***** DATA UNDER STUDY

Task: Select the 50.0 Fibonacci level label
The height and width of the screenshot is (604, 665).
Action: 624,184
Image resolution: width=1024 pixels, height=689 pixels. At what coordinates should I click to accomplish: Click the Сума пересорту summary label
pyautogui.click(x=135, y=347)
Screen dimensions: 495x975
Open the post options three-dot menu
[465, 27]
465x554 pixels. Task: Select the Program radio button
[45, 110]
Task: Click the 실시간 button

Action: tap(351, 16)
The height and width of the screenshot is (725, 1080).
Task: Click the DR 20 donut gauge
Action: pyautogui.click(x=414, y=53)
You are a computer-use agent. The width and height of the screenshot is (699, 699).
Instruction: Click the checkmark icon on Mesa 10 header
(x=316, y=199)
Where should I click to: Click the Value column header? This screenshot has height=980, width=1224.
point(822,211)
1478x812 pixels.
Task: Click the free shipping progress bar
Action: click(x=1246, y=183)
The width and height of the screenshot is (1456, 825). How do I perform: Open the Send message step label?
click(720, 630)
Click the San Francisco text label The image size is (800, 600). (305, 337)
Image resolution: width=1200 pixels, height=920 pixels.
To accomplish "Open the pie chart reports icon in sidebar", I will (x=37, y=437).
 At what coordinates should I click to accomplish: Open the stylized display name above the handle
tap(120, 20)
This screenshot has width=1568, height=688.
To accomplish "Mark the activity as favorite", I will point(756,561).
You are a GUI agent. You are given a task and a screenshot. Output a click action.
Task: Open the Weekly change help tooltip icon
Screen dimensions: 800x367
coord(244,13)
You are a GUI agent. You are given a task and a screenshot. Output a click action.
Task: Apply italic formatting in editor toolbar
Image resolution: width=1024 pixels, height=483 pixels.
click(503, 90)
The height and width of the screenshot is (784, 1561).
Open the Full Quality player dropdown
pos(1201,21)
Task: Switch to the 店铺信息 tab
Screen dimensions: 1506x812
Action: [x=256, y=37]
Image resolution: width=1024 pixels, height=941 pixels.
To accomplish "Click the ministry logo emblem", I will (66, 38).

**********

This exercise calls for repeating every line of the data exactly.

■ **COMPLETED EXERCISE**
Task: Select the 50.0 Fibonacci level label
The height and width of the screenshot is (604, 665).
Action: 624,184
Image resolution: width=1024 pixels, height=689 pixels. At what coordinates should I click to accomplish: Click the Сума пересорту summary label
pyautogui.click(x=135, y=347)
Screen dimensions: 495x975
Open the post options three-dot menu
[465, 27]
465x554 pixels. Task: Select the Program radio button
[45, 110]
Task: Click the 실시간 button

Action: tap(351, 16)
The height and width of the screenshot is (725, 1080).
Task: Click the DR 20 donut gauge
Action: pyautogui.click(x=414, y=53)
You are a computer-use agent. The width and height of the screenshot is (699, 699).
Instruction: Click the checkmark icon on Mesa 10 header
(x=316, y=199)
Where should I click to: Click the Value column header? This screenshot has height=980, width=1224.
point(822,211)
1478x812 pixels.
Task: Click the free shipping progress bar
Action: click(x=1246, y=183)
The width and height of the screenshot is (1456, 825). How do I perform: Open the Send message step label?
click(720, 630)
Click the San Francisco text label The image size is (800, 600). (305, 337)
Image resolution: width=1200 pixels, height=920 pixels.
To accomplish "Open the pie chart reports icon in sidebar", I will (x=37, y=437).
 At what coordinates should I click to accomplish: Open the stylized display name above the handle
tap(120, 20)
This screenshot has width=1568, height=688.
To accomplish "Mark the activity as favorite", I will point(756,561).
You are a GUI agent. You are given a task and a screenshot. Output a click action.
Task: Open the Weekly change help tooltip icon
Screen dimensions: 800x367
coord(244,13)
You are a GUI agent. You are given a task and a screenshot. Output a click action.
Task: Apply italic formatting in editor toolbar
Image resolution: width=1024 pixels, height=483 pixels.
click(503, 90)
The height and width of the screenshot is (784, 1561).
Open the Full Quality player dropdown
pos(1201,21)
Task: Switch to the 店铺信息 tab
Screen dimensions: 1506x812
Action: [x=256, y=37]
Image resolution: width=1024 pixels, height=941 pixels.
To accomplish "Click the ministry logo emblem", I will (66, 38).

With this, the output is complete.